Living in Taiwan until age nine, Wu was exposed to an extensive variety of iconic Chinese imagery, which left a mark on his artistic inspirations as a designer. This collection answered a fundamental question for him and his heritage, Wu said. "The question of 'What is Chinese?' It was important for me to go back to my roots, as part of my personal journey," he explained.

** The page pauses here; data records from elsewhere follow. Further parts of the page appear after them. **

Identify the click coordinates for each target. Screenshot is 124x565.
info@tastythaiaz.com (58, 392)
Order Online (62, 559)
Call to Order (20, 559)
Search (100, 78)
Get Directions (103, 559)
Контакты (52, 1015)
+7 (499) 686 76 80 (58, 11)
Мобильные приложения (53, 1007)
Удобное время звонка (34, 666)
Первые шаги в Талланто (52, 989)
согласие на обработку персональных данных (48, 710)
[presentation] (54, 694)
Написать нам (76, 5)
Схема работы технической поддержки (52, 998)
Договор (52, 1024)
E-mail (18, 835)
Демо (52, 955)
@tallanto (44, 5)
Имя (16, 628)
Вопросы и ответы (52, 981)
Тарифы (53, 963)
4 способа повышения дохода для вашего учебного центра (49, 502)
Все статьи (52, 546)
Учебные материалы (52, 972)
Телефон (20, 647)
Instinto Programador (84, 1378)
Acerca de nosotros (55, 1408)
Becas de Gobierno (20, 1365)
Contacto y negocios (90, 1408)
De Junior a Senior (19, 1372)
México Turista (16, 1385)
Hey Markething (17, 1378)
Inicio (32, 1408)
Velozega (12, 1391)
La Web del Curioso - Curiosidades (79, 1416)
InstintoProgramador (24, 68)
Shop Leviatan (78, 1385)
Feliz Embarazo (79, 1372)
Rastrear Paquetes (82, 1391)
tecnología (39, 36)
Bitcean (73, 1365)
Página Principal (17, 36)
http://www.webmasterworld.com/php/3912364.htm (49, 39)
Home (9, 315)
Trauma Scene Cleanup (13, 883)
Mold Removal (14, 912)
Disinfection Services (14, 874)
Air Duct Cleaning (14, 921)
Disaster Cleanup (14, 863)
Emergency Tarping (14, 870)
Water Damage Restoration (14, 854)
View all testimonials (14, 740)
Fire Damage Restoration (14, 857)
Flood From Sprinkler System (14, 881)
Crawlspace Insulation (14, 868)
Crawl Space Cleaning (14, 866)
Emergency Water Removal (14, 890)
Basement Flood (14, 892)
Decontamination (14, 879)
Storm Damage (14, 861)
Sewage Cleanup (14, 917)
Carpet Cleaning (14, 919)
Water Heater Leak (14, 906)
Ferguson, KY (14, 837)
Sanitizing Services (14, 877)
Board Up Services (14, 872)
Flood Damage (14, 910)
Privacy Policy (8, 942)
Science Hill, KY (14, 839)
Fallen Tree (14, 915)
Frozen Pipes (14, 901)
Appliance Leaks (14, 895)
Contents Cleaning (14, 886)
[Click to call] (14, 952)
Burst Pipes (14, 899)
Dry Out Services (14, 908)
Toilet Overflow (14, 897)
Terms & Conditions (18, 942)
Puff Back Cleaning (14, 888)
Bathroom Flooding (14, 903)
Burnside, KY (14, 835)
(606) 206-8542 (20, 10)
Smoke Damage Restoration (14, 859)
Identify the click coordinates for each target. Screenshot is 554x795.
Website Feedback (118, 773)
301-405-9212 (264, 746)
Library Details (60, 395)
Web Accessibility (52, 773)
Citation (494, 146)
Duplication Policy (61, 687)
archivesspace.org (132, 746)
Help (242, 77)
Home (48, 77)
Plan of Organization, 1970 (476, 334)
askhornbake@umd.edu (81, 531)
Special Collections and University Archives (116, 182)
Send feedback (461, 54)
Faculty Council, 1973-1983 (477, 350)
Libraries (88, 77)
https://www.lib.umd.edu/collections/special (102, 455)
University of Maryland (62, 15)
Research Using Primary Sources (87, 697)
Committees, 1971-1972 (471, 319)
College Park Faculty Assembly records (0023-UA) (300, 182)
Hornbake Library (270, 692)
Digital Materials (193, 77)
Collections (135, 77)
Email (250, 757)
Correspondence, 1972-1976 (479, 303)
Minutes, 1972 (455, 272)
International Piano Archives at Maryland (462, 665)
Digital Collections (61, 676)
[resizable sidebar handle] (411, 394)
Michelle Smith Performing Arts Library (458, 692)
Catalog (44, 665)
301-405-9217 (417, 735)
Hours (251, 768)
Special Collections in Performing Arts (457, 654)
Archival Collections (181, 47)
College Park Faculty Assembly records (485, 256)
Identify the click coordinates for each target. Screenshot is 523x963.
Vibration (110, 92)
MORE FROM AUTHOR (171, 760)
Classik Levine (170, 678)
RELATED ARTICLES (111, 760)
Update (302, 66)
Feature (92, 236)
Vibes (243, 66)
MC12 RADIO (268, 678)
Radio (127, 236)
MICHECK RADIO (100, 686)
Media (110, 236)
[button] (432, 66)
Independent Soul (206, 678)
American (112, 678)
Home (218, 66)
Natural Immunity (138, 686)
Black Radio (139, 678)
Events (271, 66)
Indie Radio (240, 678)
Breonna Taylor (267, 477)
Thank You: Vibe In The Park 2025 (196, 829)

The palatial red-studded doors to the Forbidden City opened with the runway emerging, and out came an onslaught of military-inspired pieces that became Wu's fashionable expression of the rich Chinese warrior heritage. Military green capes and jackets with lace and fur trimmings would keep any woman combating the weather warm and triumphantly chic. Sharp Mao collars and boxy shoulders made a strong statement and paid homage to the Chinese figure, especially when a Red Mao shirt was paired with a military green cotton twill cargo pant. Along with burgundy, these three will undoubtedly be the go to hues for fall.

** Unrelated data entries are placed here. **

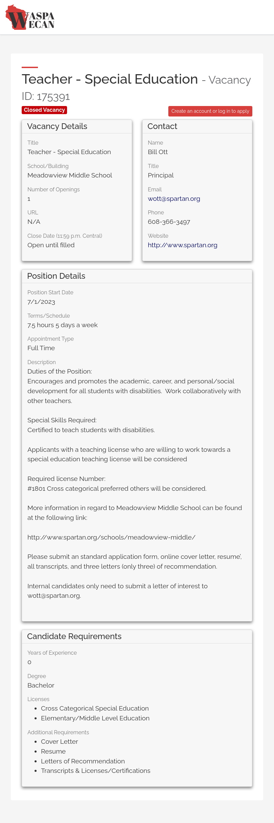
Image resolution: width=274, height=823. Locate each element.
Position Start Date (50, 292)
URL (32, 212)
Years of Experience (52, 653)
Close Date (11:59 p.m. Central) (64, 236)
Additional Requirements (58, 732)
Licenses (38, 699)
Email (155, 189)
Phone (156, 212)
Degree (36, 676)
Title (32, 143)
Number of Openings (53, 189)
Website (158, 236)
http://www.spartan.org (183, 245)
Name (155, 143)
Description (41, 362)
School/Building (48, 166)
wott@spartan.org (174, 198)
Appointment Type (50, 339)
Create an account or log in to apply (210, 111)
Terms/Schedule (48, 316)
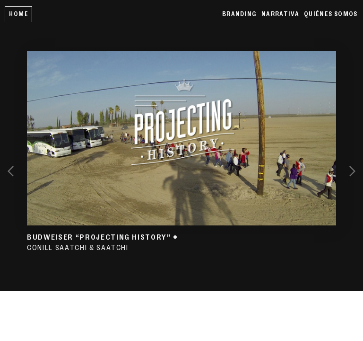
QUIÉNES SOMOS (331, 14)
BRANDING (239, 14)
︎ (10, 170)
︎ (352, 170)
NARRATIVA (280, 14)
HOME (18, 14)
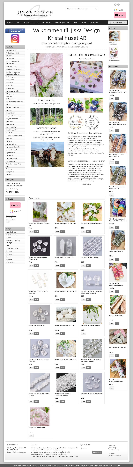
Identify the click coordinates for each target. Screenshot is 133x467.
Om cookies (10, 262)
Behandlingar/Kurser (62, 22)
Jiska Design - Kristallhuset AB (114, 449)
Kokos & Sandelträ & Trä (14, 102)
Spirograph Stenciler (13, 147)
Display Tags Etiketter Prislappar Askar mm (13, 73)
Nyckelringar (10, 113)
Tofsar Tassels (11, 161)
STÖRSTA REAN (114, 61)
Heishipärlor (15, 88)
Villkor (19, 22)
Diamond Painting (12, 66)
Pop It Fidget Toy (11, 130)
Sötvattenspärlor (12, 158)
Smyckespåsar (11, 144)
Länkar (75, 22)
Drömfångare (10, 77)
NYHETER (15, 56)
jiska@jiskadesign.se (13, 189)
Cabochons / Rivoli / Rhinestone (13, 62)
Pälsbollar (9, 133)
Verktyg (8, 169)
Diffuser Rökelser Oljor (15, 69)
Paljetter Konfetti (12, 119)
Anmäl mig (97, 452)
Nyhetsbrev (94, 22)
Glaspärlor (15, 85)
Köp (117, 98)
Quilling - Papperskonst (14, 136)
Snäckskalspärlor (12, 150)
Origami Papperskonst (13, 116)
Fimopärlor (10, 80)
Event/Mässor (47, 22)
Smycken (9, 141)
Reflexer (9, 138)
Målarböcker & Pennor (13, 107)
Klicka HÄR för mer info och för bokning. (81, 181)
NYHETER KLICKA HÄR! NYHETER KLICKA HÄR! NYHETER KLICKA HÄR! (66, 47)
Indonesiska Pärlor (12, 91)
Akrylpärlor (10, 59)
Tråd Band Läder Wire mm (15, 165)
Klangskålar (10, 94)
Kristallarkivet (11, 232)
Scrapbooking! (11, 50)
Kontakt (27, 22)
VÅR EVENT (113, 44)
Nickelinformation (12, 235)
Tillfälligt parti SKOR (12, 53)
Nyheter (83, 22)
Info (111, 98)
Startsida (10, 22)
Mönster (9, 110)
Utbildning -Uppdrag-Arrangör (13, 242)
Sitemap (9, 175)
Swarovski (15, 155)
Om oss (35, 22)
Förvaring (9, 83)
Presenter (9, 121)
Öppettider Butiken (12, 248)
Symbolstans (10, 153)
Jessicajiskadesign (115, 455)
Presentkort (10, 124)
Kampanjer (10, 172)
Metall (15, 104)
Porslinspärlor (11, 127)
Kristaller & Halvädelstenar (15, 98)
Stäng (118, 465)
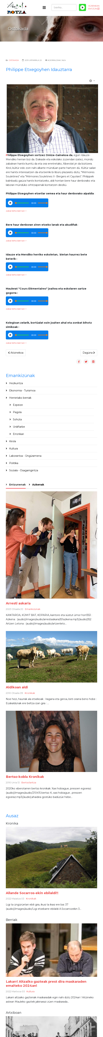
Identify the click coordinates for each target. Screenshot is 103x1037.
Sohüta (17, 419)
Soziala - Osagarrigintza (23, 470)
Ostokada (14, 60)
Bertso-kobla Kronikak (25, 777)
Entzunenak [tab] (17, 484)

Not all was revolutionary for Wu this season as he relied on his skills when combining the influence of the Qing Dynasty as well as 1930s-1940s Hollywood glamour, as exemplified by Marlene Dietrich in "Shanghai Express," into his intelligently more sporty collection. Black velvet tuxedoes and mandarin collared gowns alongside Qing brocade and long silhouettes came together masterfully on the runway. That military edge injected a key sense of practicality into the Asian influence that was just short of overdone. Though Wu started his designing career as a doll maker, these looks are not for costume, and each look can independently and powerfully be brought to life in the most sartorial of ways. Wu has been appreciated not just for his talent and his expertise, but also his style for the ultra-feminine design - chockfull of floral prints, bows, lace and bright colors. In this collection, painted cloud prints and color combinations of bright red and hot pink were comfortingly recognizant of collections of seasons past. Taking the dynasty's rich brocades from the royal court and mixing and deconstructing them, Wu created Westernized interpretations, mixing dual components of his own personal story. The show closed with an army of high-ponytailed models marching in rows of three to the literal beat, of the figuratively, Wu's Chinese drum.

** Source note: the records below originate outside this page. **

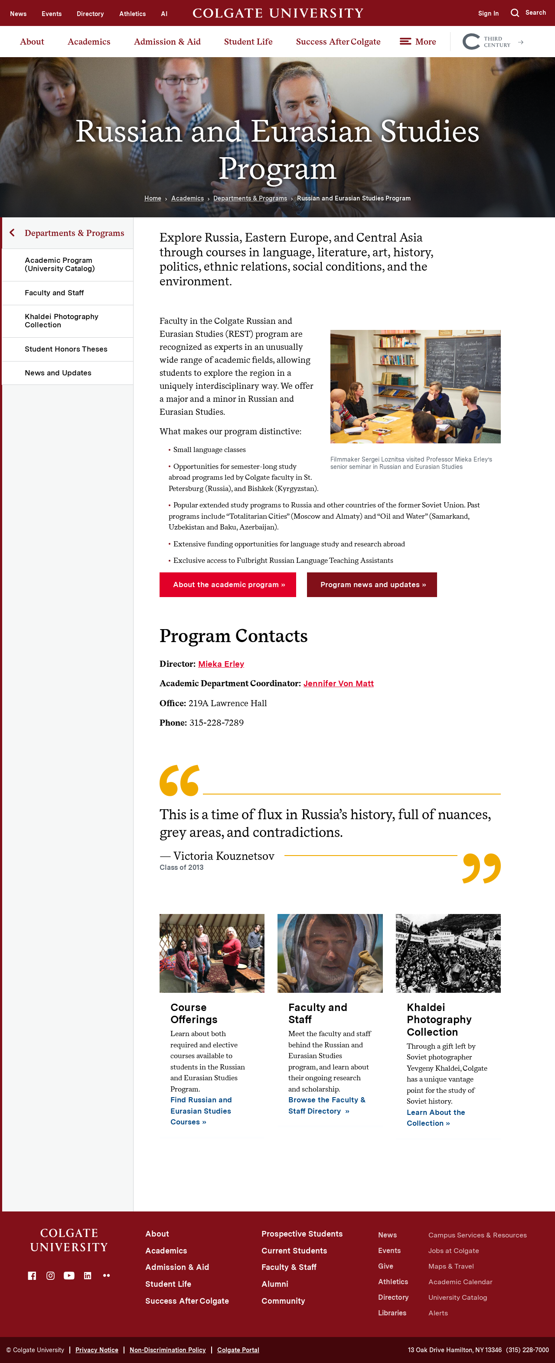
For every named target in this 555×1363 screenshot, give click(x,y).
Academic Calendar (460, 1282)
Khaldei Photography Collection (62, 320)
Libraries (392, 1313)
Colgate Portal (238, 1350)
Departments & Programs (250, 198)
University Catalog (457, 1297)
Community (283, 1300)
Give (385, 1266)
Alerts (438, 1313)
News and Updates (58, 372)
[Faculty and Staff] (330, 1020)
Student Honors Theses (66, 349)
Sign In (488, 13)
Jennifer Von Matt (339, 683)
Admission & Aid (167, 41)
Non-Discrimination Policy (168, 1350)
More (425, 41)
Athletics (132, 13)
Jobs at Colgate (453, 1251)
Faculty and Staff (55, 292)
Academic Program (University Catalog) (60, 264)
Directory (90, 13)
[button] (528, 13)
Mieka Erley (221, 664)
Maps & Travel (451, 1266)
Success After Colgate (338, 41)
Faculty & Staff (289, 1267)
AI (164, 13)
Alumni (274, 1284)
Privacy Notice (96, 1350)
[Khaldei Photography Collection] (448, 1027)
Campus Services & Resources (477, 1235)
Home (152, 198)
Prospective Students (302, 1233)
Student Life (248, 41)
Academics (89, 41)
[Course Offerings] (212, 1026)
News (18, 13)
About (32, 41)
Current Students (294, 1250)
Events (52, 13)
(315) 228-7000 (527, 1350)
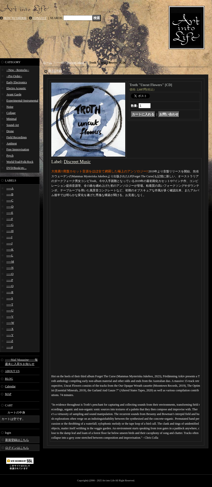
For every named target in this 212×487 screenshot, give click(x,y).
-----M (10, 261)
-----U (10, 310)
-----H (10, 231)
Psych (10, 155)
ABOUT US (12, 371)
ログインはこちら (17, 448)
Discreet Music (76, 62)
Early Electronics (16, 82)
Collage (11, 113)
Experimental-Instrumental (22, 100)
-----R (9, 292)
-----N (10, 268)
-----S (9, 298)
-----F (9, 219)
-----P (9, 280)
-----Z (9, 341)
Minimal (11, 119)
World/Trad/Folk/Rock (19, 161)
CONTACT (40, 18)
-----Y (10, 335)
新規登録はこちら (17, 440)
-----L (9, 255)
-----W (10, 323)
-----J (9, 243)
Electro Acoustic (16, 88)
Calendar (10, 386)
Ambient (11, 143)
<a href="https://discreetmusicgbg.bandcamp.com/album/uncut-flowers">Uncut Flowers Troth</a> (125, 217)
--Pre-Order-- (14, 76)
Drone (10, 131)
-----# (9, 347)
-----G (10, 225)
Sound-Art (12, 125)
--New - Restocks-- (17, 70)
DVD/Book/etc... (16, 168)
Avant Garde (13, 94)
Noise (9, 106)
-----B (9, 194)
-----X (10, 329)
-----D (10, 206)
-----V (10, 316)
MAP (8, 394)
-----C (9, 200)
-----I (9, 237)
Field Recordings (16, 137)
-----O (10, 274)
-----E (9, 213)
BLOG (9, 378)
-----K (10, 249)
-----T (9, 304)
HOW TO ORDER (15, 18)
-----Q (10, 286)
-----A (10, 188)
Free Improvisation (17, 149)
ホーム (47, 62)
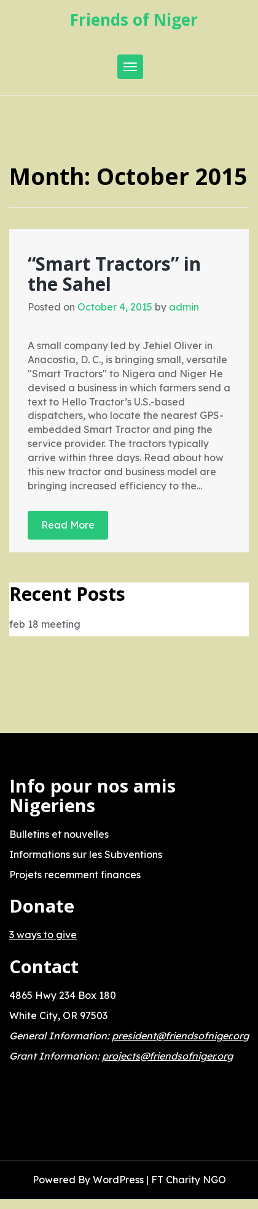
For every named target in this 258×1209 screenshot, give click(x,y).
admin (184, 307)
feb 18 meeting (44, 624)
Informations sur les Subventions (85, 854)
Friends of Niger (134, 20)
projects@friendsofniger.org (167, 1056)
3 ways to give (43, 934)
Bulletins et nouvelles (59, 834)
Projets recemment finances (75, 874)
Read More (68, 525)
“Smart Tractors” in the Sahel (114, 273)
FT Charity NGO (188, 1179)
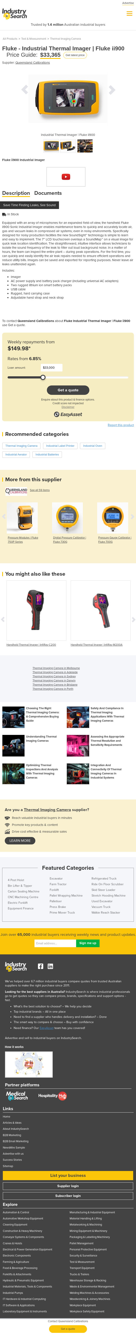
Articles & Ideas (12, 1123)
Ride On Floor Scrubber (108, 884)
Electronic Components (17, 1255)
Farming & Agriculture (16, 1262)
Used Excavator (102, 901)
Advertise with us (13, 1154)
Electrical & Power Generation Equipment (27, 1249)
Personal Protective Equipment (88, 1249)
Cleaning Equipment (15, 1224)
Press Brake (58, 907)
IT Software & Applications (19, 1305)
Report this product (121, 425)
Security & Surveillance (83, 1255)
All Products (10, 39)
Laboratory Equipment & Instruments (25, 1311)
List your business (68, 1175)
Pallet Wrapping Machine (66, 895)
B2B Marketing (12, 1135)
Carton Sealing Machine (23, 891)
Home (6, 1116)
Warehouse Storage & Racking (88, 1280)
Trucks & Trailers (79, 1274)
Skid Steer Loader (103, 890)
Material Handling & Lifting (86, 1218)
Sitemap (8, 1166)
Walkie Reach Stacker (106, 912)
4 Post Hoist (16, 880)
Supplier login (68, 1186)
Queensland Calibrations (32, 63)
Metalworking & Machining (86, 1224)
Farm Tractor (58, 884)
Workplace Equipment (83, 1305)
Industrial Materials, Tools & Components (27, 1286)
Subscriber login (68, 1196)
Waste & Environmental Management (92, 1286)
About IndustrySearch (16, 1129)
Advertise (128, 3)
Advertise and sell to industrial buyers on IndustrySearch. (43, 1038)
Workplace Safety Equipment (87, 1311)
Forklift (54, 890)
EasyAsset (47, 1028)
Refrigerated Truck (104, 878)
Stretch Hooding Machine (109, 895)
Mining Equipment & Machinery (88, 1231)
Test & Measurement (33, 39)
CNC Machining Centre (23, 897)
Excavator (56, 878)
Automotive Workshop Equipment (23, 1218)
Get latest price (75, 55)
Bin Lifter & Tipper (20, 886)
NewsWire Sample (14, 1147)
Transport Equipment (82, 1268)
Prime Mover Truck (62, 912)
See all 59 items (40, 490)
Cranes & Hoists (12, 1243)
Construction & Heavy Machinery (22, 1231)
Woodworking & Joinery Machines (90, 1299)
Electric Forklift (18, 903)
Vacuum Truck (101, 907)
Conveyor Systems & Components (23, 1237)
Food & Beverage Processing (20, 1268)
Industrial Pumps (13, 1293)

For fall, Wu successfully manifested a nearly tangible edge and attitude that was the perfect element of novelty that we haven't seen from him yet, while he remained true to his aesthetic. "It felt like my life. It's a subject that's personal to me," said the designer. A true talent with great pride in his heritage, Wu knows how to extract and unite all the right components, making a tastefully elegant wardrobe for his, new and old, cute and less cute, fashionably fierce femme fans.